═══ Dataset entries
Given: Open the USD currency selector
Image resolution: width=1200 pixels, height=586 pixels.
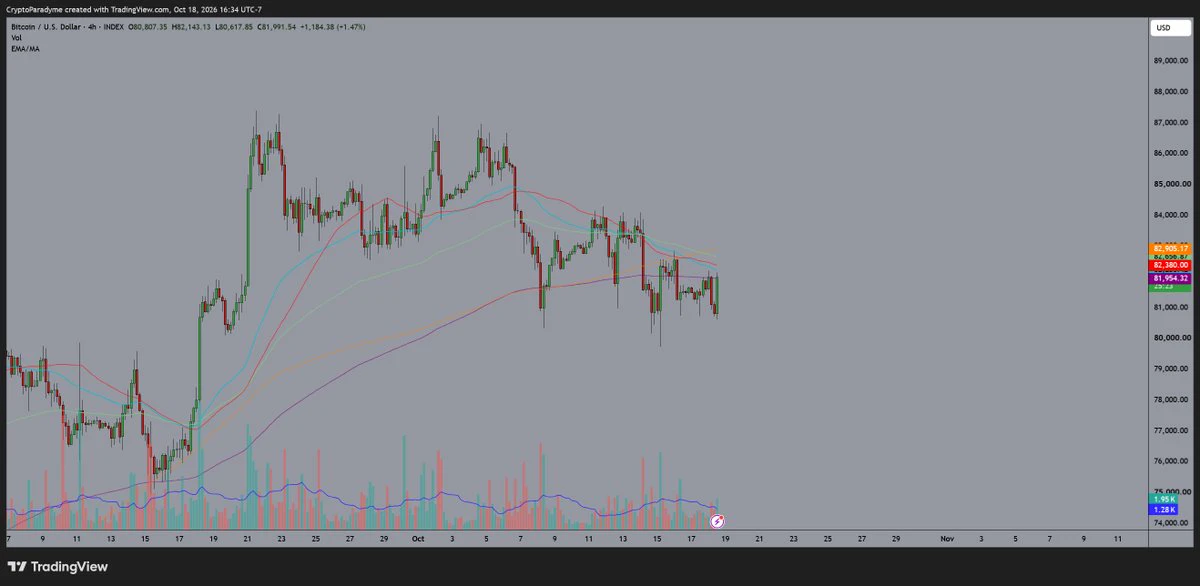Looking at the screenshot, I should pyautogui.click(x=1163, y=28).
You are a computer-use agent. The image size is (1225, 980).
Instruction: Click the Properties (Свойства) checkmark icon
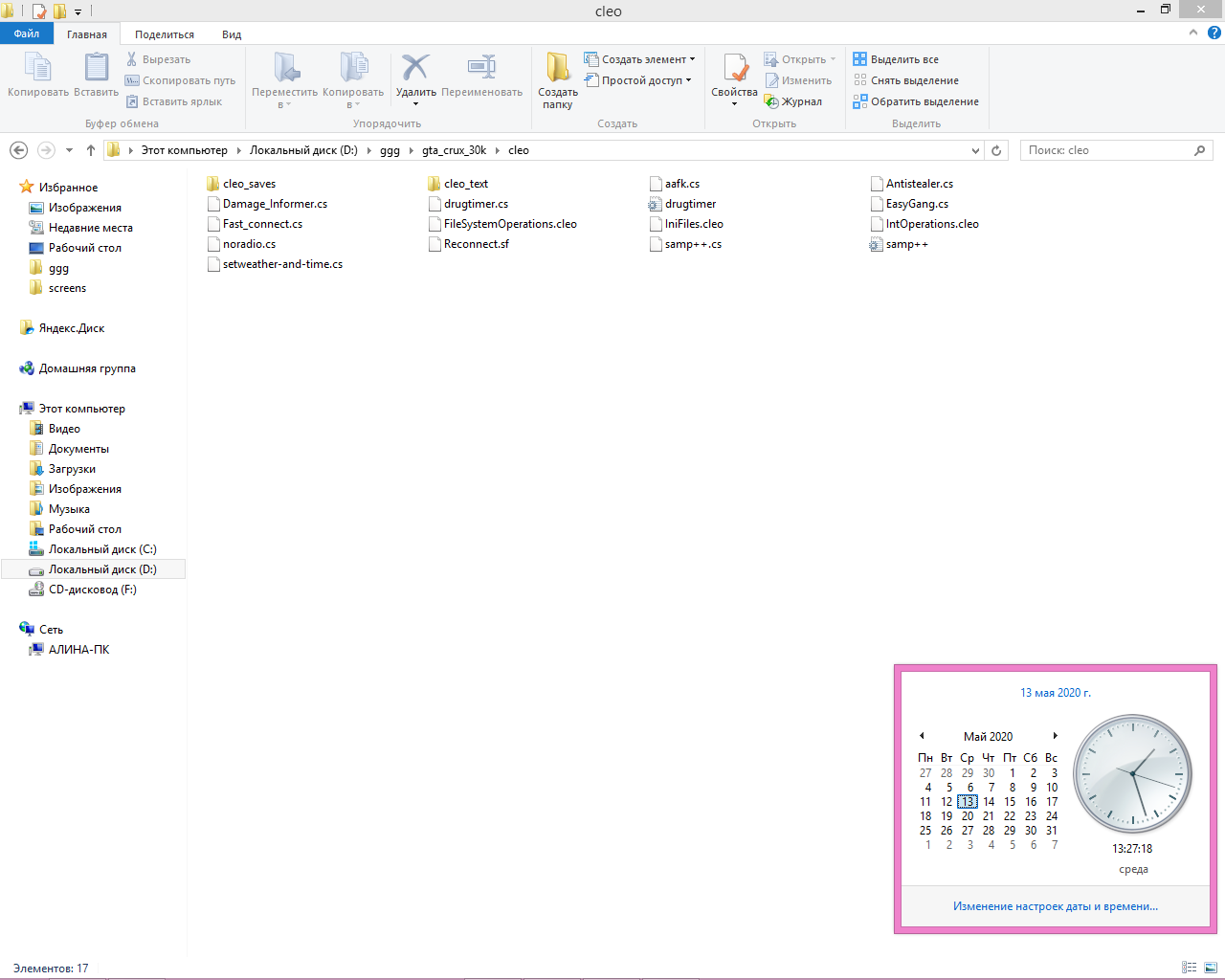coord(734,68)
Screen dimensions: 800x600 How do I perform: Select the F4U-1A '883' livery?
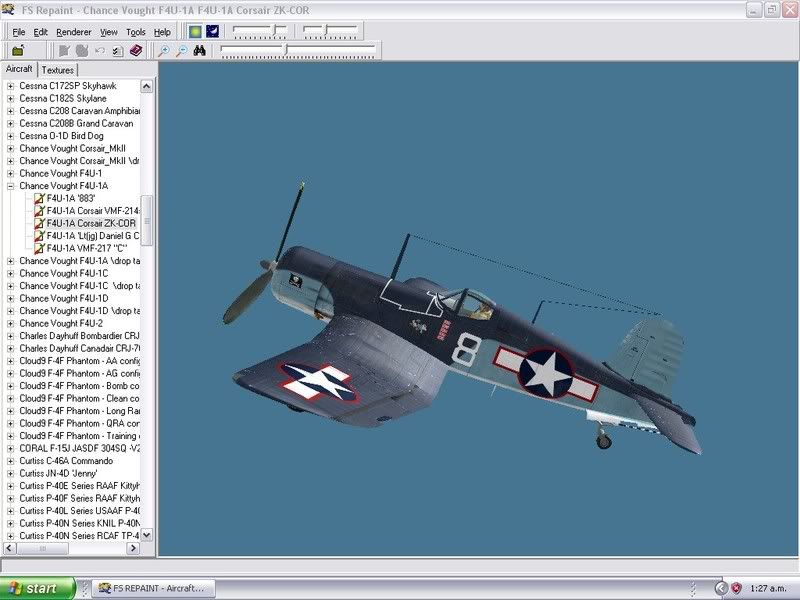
══════
What is required: Nothing but the lines from the one with "Instruction: Click the" through the last line of the records should appear in your answer, each exactly as written and without pictures.

Response below:
Instruction: Click the Properties (Свойства) checkmark icon
coord(734,68)
Screen dimensions: 800x600 How do I perform: Select the F4U-1A '883' livery?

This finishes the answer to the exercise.